> **EXERCISE OBJECTIVE**:
Copy the listing from its first line through the line containing "click(134, 288)", changing "search results" to "results list" and leaving everything else the same.

[EXCERPTED DATA start]

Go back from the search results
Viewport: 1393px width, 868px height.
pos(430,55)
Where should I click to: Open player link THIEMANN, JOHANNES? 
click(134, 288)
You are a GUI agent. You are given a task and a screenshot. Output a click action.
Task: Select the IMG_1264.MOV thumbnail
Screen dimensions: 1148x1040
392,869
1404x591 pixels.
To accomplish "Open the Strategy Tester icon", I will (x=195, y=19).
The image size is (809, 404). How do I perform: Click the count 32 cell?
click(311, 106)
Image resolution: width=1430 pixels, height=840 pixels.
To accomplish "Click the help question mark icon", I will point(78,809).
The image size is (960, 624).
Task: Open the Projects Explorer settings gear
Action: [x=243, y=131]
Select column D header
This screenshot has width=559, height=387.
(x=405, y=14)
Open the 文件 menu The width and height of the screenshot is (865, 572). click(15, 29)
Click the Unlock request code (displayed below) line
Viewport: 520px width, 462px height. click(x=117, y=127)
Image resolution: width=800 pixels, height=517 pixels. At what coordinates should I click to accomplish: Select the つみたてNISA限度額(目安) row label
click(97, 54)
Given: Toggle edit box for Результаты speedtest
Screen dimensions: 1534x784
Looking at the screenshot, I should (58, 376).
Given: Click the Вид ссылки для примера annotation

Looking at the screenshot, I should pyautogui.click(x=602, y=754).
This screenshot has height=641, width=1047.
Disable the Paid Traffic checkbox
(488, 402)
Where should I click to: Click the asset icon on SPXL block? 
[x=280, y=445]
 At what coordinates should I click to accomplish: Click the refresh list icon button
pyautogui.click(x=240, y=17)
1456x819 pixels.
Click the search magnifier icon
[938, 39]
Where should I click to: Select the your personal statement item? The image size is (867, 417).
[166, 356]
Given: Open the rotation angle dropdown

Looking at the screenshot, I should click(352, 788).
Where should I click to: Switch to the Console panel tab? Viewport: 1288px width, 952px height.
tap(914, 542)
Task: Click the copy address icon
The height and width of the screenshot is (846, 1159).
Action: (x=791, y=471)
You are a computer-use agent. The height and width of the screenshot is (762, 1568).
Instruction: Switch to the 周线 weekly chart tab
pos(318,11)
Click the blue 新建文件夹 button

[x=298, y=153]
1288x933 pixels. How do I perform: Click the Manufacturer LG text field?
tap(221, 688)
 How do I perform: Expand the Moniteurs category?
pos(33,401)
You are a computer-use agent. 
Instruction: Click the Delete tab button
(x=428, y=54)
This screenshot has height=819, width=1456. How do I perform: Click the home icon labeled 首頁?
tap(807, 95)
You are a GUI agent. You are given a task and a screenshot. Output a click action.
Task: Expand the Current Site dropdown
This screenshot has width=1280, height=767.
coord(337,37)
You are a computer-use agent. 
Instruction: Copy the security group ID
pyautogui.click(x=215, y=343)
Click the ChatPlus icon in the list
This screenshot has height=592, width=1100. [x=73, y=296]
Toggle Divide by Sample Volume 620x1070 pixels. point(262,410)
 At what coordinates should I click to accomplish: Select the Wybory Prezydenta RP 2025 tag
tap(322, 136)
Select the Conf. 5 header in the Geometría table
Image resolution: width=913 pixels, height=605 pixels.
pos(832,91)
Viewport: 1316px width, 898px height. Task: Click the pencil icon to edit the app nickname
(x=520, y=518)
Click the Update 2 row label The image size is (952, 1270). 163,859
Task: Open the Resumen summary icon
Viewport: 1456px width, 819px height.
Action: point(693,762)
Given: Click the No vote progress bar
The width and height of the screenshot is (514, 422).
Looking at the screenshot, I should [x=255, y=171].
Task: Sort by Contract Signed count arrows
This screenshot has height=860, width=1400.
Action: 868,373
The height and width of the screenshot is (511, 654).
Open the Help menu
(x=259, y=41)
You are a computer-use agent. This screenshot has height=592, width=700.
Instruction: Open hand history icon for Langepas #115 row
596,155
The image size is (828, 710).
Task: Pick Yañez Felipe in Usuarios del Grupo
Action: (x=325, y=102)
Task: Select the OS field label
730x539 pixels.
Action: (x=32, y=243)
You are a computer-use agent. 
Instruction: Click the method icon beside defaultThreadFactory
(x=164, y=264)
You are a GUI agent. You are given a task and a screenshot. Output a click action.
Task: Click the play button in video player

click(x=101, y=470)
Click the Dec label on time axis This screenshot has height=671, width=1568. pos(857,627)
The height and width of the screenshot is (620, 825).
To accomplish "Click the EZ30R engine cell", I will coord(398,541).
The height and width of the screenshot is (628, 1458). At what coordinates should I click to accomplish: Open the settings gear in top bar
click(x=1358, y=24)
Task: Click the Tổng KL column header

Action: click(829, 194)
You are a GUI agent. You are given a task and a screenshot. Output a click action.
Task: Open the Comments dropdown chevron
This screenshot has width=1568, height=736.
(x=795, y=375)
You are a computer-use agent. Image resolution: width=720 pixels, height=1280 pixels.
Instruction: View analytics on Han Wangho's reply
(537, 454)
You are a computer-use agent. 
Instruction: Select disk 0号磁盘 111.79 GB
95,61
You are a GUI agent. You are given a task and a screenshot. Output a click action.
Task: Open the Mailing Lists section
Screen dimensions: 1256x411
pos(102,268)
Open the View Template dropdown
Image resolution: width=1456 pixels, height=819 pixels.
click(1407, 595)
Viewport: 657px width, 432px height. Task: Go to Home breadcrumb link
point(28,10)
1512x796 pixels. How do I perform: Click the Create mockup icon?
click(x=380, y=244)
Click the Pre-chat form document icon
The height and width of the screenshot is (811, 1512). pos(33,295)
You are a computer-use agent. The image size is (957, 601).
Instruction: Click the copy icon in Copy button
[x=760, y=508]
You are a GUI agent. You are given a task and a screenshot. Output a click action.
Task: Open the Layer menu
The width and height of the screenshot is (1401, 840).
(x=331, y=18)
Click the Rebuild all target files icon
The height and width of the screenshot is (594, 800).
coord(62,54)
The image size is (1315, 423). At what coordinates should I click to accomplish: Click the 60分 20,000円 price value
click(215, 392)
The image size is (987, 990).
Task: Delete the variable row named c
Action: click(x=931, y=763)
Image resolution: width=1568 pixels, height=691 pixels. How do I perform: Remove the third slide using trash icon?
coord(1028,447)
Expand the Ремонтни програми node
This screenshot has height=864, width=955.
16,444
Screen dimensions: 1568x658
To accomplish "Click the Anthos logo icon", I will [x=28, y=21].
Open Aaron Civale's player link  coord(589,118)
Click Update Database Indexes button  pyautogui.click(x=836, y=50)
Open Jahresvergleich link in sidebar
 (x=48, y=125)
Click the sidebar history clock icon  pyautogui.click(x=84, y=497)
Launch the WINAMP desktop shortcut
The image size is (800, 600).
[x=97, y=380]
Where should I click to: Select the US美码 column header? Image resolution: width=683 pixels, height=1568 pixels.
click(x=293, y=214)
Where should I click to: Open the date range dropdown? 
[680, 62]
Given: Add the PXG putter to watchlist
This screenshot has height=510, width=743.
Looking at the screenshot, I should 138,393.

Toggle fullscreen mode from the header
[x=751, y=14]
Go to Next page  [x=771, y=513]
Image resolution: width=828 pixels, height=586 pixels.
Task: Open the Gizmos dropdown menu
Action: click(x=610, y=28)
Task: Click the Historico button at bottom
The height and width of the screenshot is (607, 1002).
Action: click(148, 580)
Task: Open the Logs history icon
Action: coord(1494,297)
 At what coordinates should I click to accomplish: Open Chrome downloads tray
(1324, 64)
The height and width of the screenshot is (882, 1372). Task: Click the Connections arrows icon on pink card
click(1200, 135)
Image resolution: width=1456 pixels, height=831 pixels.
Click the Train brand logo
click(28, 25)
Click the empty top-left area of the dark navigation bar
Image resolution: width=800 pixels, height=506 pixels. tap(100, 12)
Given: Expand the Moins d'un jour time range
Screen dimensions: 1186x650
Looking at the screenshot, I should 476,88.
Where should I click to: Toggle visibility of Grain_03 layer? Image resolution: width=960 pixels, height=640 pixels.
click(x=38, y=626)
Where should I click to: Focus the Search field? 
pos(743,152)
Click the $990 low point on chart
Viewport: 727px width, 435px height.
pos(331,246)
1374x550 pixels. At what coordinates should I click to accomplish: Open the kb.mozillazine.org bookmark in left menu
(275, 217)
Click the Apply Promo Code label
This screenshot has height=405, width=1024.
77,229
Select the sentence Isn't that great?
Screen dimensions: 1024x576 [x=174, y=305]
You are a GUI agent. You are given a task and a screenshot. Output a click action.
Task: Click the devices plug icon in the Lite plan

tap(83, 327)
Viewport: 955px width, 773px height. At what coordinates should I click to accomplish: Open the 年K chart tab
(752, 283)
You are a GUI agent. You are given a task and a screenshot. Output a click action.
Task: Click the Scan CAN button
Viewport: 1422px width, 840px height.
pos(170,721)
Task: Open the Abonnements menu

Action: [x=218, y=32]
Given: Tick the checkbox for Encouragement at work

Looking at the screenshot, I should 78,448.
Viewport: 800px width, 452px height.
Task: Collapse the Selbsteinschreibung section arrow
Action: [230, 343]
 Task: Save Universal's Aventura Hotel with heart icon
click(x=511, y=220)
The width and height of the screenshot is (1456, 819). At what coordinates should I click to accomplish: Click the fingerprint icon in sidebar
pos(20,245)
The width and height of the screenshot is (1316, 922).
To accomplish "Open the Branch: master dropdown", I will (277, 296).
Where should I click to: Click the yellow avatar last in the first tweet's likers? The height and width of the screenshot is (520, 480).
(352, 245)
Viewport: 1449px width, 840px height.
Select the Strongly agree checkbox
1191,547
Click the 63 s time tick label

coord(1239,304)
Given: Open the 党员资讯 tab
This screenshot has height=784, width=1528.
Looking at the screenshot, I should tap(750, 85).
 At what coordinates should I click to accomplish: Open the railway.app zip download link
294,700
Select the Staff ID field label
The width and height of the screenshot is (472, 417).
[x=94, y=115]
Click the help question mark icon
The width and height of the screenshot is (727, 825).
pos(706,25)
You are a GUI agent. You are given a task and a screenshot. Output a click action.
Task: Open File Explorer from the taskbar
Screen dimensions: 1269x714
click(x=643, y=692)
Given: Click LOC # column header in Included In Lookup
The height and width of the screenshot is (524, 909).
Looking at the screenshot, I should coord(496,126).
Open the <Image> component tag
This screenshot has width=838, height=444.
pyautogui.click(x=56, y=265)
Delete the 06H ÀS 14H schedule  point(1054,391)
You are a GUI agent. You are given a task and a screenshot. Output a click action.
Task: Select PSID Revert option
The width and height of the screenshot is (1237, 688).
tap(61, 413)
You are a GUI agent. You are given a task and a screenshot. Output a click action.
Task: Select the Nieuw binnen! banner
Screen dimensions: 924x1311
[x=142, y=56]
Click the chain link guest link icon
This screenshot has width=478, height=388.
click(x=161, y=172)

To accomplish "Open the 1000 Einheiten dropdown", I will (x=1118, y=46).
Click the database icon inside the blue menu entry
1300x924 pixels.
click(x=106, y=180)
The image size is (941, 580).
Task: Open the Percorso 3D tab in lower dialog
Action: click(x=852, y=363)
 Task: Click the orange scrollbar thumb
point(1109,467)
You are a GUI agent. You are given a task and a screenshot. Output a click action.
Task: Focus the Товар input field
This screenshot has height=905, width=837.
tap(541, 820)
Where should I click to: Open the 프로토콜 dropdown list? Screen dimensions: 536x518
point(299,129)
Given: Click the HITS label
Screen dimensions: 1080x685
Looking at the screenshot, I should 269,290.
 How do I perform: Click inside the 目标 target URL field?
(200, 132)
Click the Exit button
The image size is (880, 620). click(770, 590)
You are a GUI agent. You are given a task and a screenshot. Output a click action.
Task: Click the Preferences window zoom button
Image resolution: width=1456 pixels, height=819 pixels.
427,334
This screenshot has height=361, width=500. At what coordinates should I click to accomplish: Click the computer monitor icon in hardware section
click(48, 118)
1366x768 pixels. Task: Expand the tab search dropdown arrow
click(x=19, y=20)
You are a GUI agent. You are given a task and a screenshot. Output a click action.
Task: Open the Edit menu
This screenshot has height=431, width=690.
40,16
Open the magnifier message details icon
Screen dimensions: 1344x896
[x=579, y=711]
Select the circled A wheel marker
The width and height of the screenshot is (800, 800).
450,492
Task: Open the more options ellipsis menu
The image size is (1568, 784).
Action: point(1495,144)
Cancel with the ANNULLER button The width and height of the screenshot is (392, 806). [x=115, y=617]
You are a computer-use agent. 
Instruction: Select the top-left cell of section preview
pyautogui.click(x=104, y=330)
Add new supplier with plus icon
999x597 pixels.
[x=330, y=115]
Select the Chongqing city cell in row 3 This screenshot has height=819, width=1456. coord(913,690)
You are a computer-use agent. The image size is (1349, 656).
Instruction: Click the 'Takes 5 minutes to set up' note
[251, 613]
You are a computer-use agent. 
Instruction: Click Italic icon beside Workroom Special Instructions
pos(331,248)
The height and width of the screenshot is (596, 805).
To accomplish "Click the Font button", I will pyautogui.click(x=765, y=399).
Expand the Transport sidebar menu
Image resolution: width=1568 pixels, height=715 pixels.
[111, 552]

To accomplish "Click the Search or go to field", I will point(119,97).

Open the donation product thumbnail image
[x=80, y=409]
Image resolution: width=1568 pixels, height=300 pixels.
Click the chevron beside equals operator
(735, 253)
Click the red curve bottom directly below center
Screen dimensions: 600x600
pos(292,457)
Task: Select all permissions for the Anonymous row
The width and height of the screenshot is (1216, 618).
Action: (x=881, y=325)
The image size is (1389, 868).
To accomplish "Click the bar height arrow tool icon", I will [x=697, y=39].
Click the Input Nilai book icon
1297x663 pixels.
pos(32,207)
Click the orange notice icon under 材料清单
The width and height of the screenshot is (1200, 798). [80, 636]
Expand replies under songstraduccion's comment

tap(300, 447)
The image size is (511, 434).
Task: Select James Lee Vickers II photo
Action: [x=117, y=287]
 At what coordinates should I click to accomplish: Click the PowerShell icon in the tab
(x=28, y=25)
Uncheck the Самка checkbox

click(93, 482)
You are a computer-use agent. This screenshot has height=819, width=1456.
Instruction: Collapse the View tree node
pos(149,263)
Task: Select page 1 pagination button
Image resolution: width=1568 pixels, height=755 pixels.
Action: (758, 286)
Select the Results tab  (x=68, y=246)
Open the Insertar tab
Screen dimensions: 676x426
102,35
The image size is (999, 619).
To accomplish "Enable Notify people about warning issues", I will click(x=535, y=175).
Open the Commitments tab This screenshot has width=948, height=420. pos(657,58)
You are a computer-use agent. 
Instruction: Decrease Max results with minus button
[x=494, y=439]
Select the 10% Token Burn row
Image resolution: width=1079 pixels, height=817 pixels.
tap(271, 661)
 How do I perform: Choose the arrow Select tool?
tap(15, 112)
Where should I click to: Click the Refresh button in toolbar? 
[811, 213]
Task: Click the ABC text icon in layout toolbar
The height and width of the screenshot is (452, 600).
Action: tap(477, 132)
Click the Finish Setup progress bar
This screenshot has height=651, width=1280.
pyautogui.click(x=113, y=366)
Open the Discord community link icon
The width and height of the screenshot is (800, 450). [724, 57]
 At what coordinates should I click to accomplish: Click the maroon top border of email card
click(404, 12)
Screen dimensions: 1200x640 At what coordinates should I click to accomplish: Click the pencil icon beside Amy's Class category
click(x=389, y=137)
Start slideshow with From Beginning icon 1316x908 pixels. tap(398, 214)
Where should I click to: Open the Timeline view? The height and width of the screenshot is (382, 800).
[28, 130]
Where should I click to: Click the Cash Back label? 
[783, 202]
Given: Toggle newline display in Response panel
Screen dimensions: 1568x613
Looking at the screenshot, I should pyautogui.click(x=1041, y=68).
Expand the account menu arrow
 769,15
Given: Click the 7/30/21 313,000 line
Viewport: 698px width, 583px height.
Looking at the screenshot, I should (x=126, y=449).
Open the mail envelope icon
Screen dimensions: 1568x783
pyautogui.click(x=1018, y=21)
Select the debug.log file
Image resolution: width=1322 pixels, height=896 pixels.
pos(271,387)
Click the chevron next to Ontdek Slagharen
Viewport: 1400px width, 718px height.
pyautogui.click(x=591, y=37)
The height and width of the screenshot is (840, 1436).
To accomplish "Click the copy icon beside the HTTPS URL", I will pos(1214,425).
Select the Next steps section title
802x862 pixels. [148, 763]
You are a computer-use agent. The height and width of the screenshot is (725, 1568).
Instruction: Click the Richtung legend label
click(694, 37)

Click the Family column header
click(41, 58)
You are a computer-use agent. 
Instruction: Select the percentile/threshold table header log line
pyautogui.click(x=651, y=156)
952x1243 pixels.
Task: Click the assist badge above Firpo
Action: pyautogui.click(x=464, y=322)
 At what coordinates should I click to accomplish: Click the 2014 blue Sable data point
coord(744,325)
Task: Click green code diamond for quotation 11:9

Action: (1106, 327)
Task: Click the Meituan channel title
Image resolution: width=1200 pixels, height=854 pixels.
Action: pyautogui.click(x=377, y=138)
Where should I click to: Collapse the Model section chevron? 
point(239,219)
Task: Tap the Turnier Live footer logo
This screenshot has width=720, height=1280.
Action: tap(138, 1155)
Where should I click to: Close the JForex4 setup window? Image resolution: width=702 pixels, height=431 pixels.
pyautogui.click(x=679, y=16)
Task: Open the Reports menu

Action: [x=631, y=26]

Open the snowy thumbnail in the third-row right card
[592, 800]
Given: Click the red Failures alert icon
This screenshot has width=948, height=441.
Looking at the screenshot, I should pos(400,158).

[EXCERPTED DATA end]

> **ANSWER TO THE EXERCISE**:
Go back from the results list
Viewport: 1393px width, 868px height.
pos(430,55)
Where should I click to: Open player link THIEMANN, JOHANNES? 
click(134, 288)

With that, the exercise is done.